The research agency covered IPOs completed from January 1, 2023, to June 19, 2023, along with anticipated IPOs expected to take place by June 30, 2023.
As per the report, globally, in the first half of 2023, there were over 600 Initial Public Offerings (IPOs) that raised around $60 billion. However, this represents a decline of 5 per cent in the number of IPOs and a 36% drop in their value compared to the same period last year. This is attributed to slower global economic growth, strict monetary policies, and geopolitical tensions.
As per the report, the Americas region’s share of global IPO proceeds declined from 38% in 2021 to just 5% in 2022 but showed some improvement, rising to 15% in YTD 2023. On the other hand, the Greater China region continues to dominate global IPO activities, and Indonesia is experiencing strong momentum due to the global demand for its mineral resources for the electric vehicle (EV) sector and the growth of unicorns.
As for India, the report that although funds raised till June 2023 totaled around $2.1 billion. This is still 62% decline compared to the fund raised in the same period last year. However, Q2 saw a shift towards larger deals than Q1, mostly from the industrials, health and life sciences, and technology sectors, including a fundraising of $638 million in April by an emerging asset class relating to an infrastructure investment trust.
EY EMEIA IPO Leader Martin Steinbach said after a slow start to the year, IPO activity could rebound in the second half.
“With major risk factors fading, volatility back to a reasonable level, and interest rate hikes priced in, IPO-bound companies are seeking the right window with higher market liquidity.
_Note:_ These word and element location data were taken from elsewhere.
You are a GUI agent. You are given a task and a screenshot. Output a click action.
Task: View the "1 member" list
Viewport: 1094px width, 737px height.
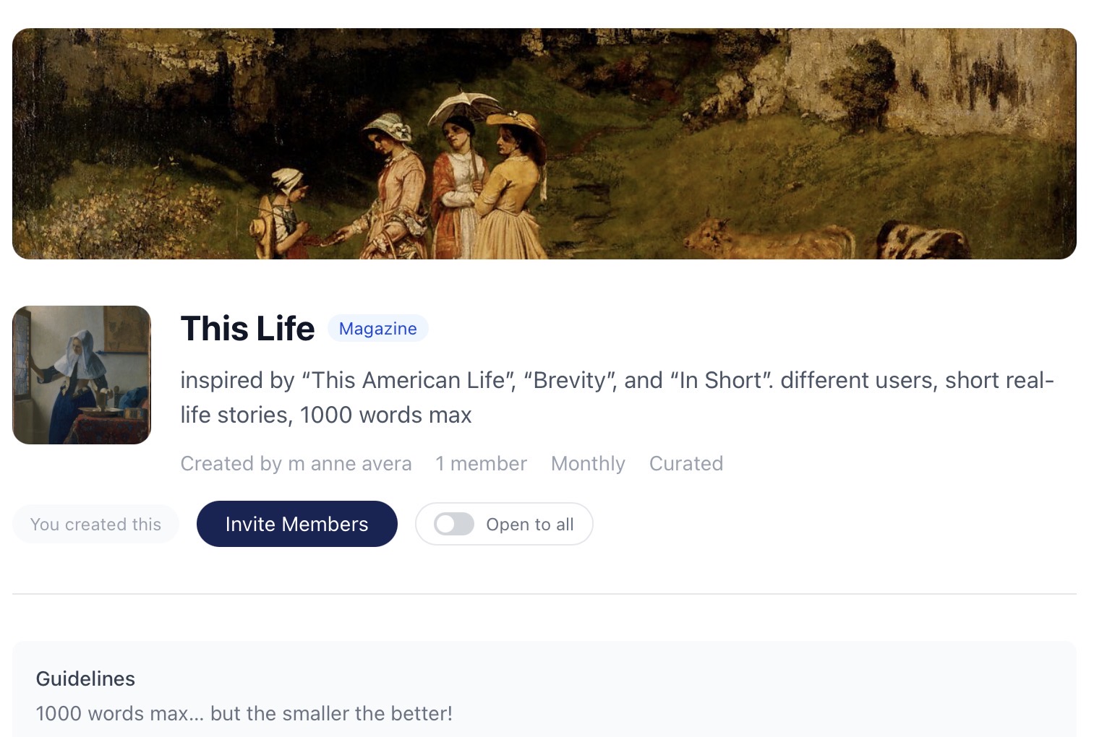coord(481,463)
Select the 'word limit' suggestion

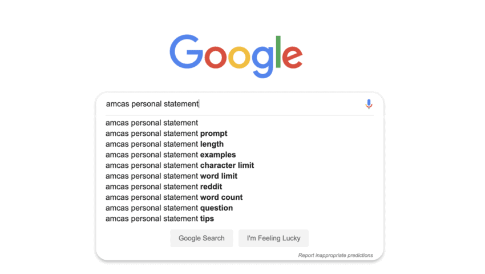coord(171,176)
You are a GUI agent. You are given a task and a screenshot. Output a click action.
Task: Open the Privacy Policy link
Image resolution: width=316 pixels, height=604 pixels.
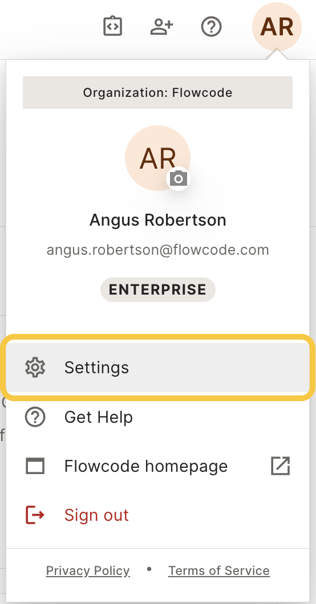click(88, 570)
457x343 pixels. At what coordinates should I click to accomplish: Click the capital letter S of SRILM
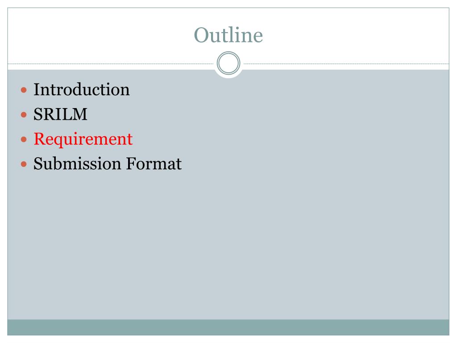click(x=39, y=114)
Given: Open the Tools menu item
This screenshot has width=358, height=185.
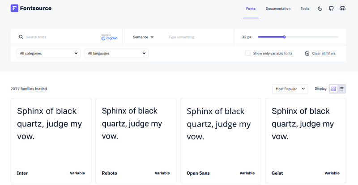Looking at the screenshot, I should 305,8.
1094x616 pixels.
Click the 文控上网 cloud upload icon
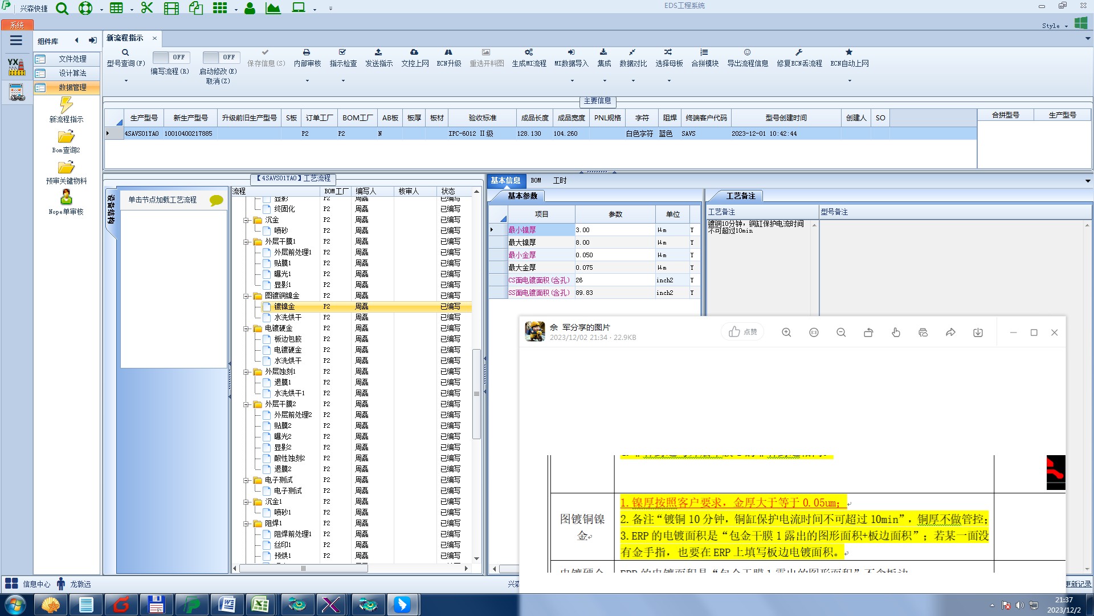[x=414, y=52]
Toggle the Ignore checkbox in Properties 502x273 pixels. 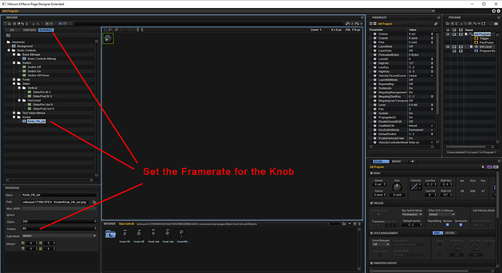24,215
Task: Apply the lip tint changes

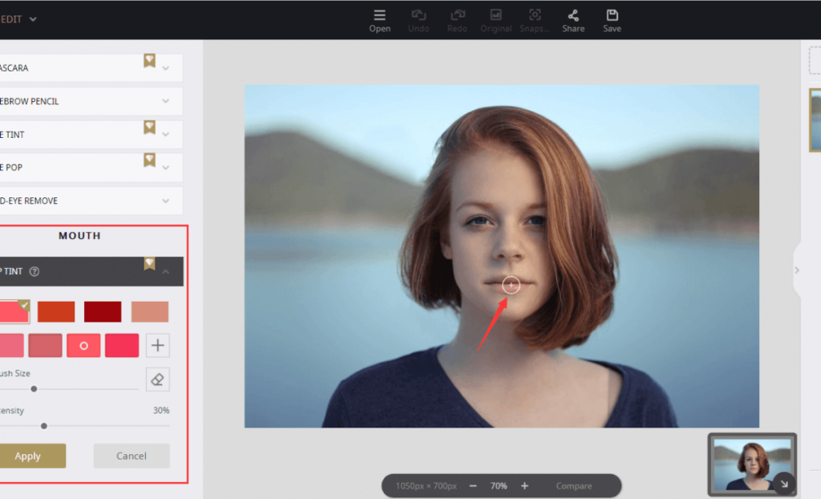Action: (28, 456)
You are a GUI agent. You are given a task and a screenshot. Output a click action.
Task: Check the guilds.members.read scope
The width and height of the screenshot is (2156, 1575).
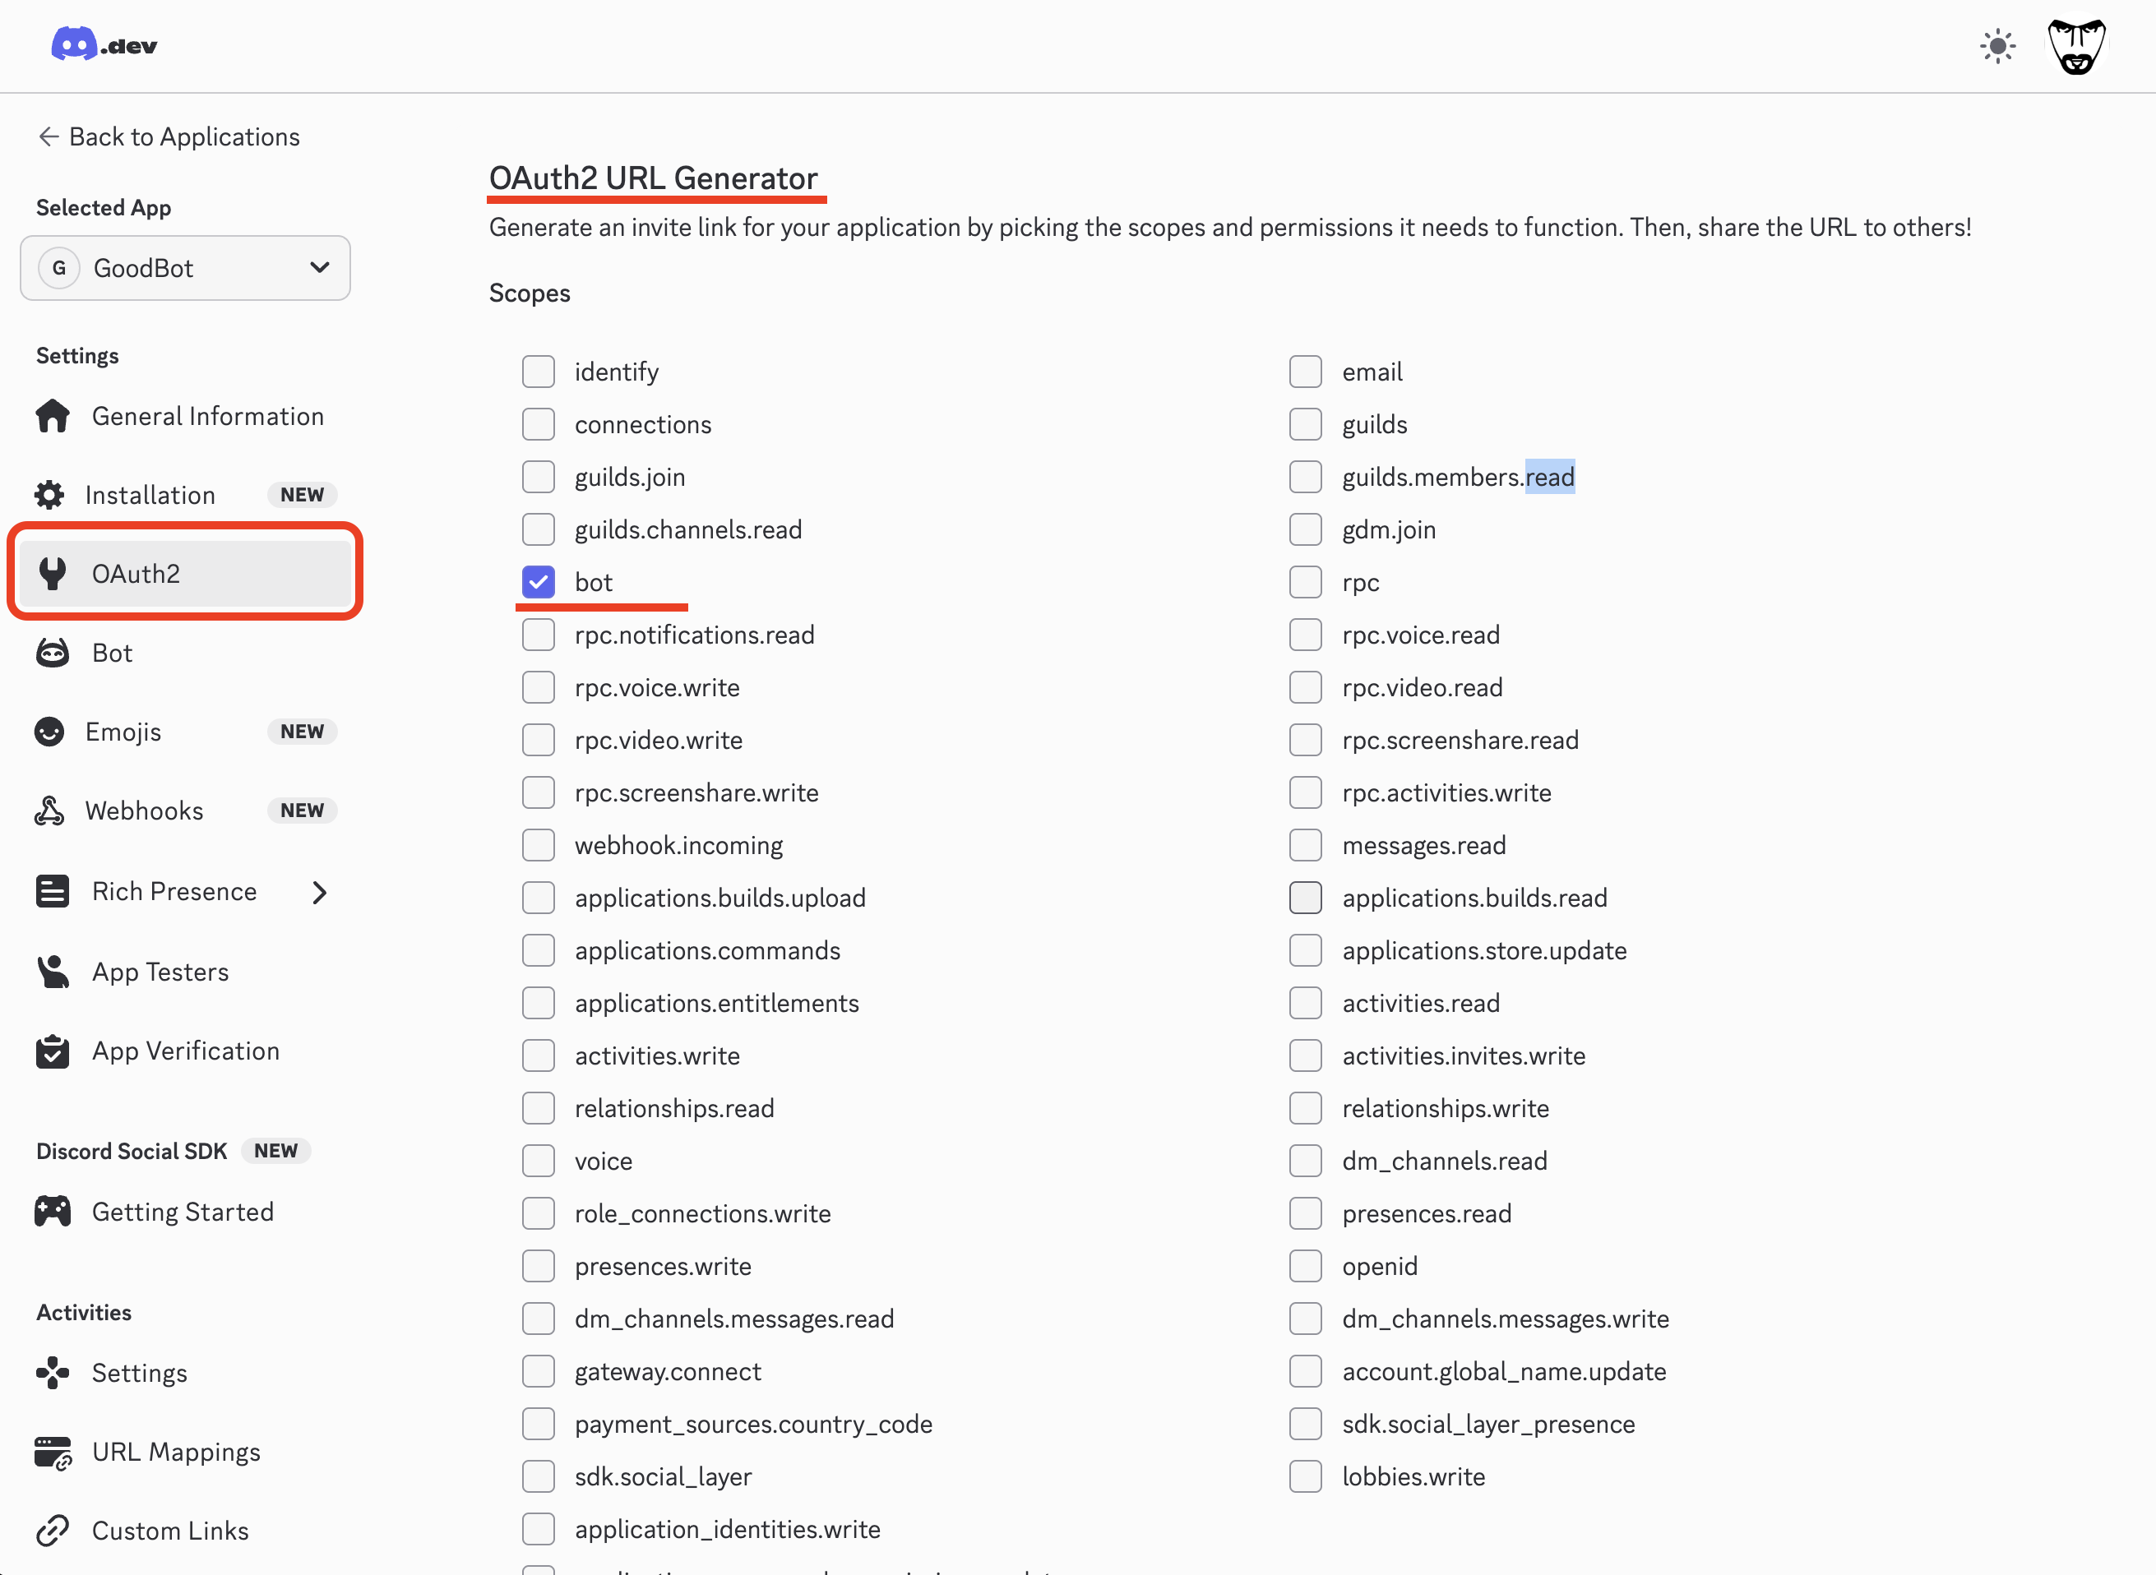coord(1305,477)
Investors are becoming more selective, taking advantage of a buyer’s market,” said EY EMEIA IPO Leader Martin Steinbach.
Globally, there has been an improvement in IPO activities in the second quarter when compared with the first quarter of the year, and Q2 (June quarter) is on par with the year-ago period. There were 310 public issues in Q2 with proceeds totaling $39 billion. This was down 5 percent from the last year.